I have a 40 horse honda 2006 and had about the same problem. Mine would do the opposite though, It would run good wide open but starting out it sputtered and died on me several times. I took it to tropical marine in marble falls texas and they overhual my carb. Took it out to the lake and BAMM, same thing. Took it back to them on a saturday and surprisingly they were there. The owner and his son worked on it they found out that it was the computer in the motor. It has a 5 year warranty on the computer (Brain). I would recommend trying that at your local Honda dealership. Kudos to George and Rick


----------



## southbay (Aug 30, 2010)

Almost all gas in Texas has 10% ethanol. A 10 micron fuel/water seperator should be installed. Your problem is almost definitely dirty carbs, old gas, ethanol that ate away the lining of your fuewl lines (get alcohol resistant line). Need to ONLY clean carbs, no kit required, clean tank with acetone, change fuel line and install filter in-line. Then go fish!


----------



## ReelWork (May 21, 2004)

southbay said:


> Almost all gas in Texas has 10% ethanol. A 10 micron fuel/water seperator should be installed. Your problem is almost definitely dirty carbs, old gas, ethanol that ate away the lining of your fuewl lines (get alcohol resistant line). Need to ONLY clean carbs, no kit required, clean tank with acetone, change fuel line and install filter in-line. Then go fish!

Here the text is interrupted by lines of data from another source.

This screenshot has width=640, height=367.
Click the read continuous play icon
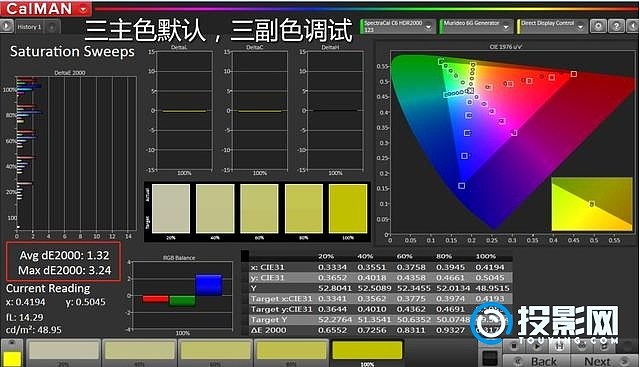[x=537, y=346]
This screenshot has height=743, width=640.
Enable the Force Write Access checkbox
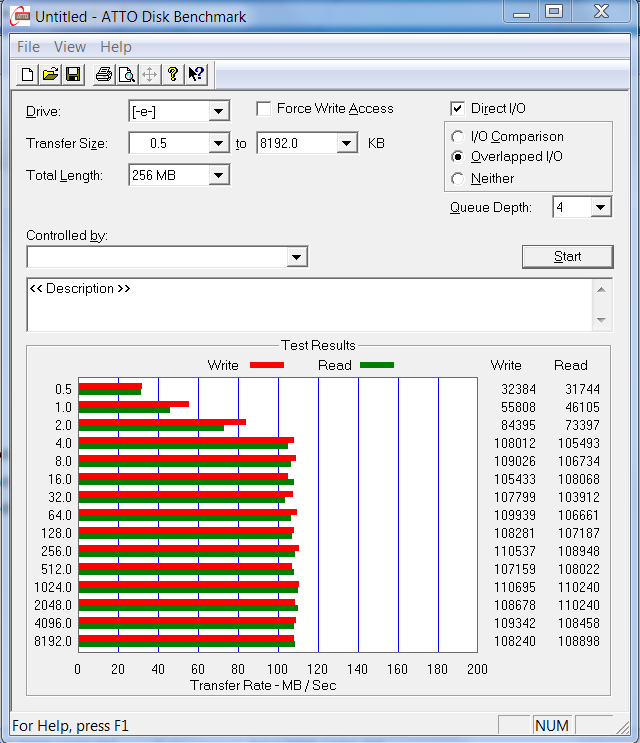point(264,109)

X2 - my Mercury 125 has been bulletproof until just recently it started running terribly. Long story short, bad fuel lines and the carbs were trashed. Took $160 to figure out it wasn't plugs or a coil and then another $500 for the tune up. Hear it runs like a top now (recently sold)


----------



## 999 (Dec 2, 2004)

Probably not it but worth checking if the prop spun a hub.

Especially if the motor sound normal while running.


----------



## Tombo (Mar 15, 2005)

999 said:


> Probably not it but worth checking if the prop spun a hub.
> 
> Especially if the motor sound normal while running.


Thats my guess assuming he meant 4000 rpms, not 40


----------



## whistlingdixie (Jul 28, 2008)

Either clogged carbs, spun a prop, or bad computer. I would check the hub first then get the carbs cleaned. Also check the spark plugs and make sure they are still good.


----------



## southbay (Aug 30, 2010)

southbay said:


> Almost all gas in Texas has 10% ethanol. A 10 micron fuel/water seperator should be installed. Your problem is almost definitely dirty carbs, old gas, ethanol that ate away the lining of your fuewl lines (get alcohol resistant line). Need to ONLY clean carbs, no kit required, clean tank with acetone, change fuel line and install filter in-line. Then go fish!


I knew I forgot something. Also, have your prop checked to make sure it's not spun. 10mph at 4,000 rpms kinda sounds like that too. Good luck.


----------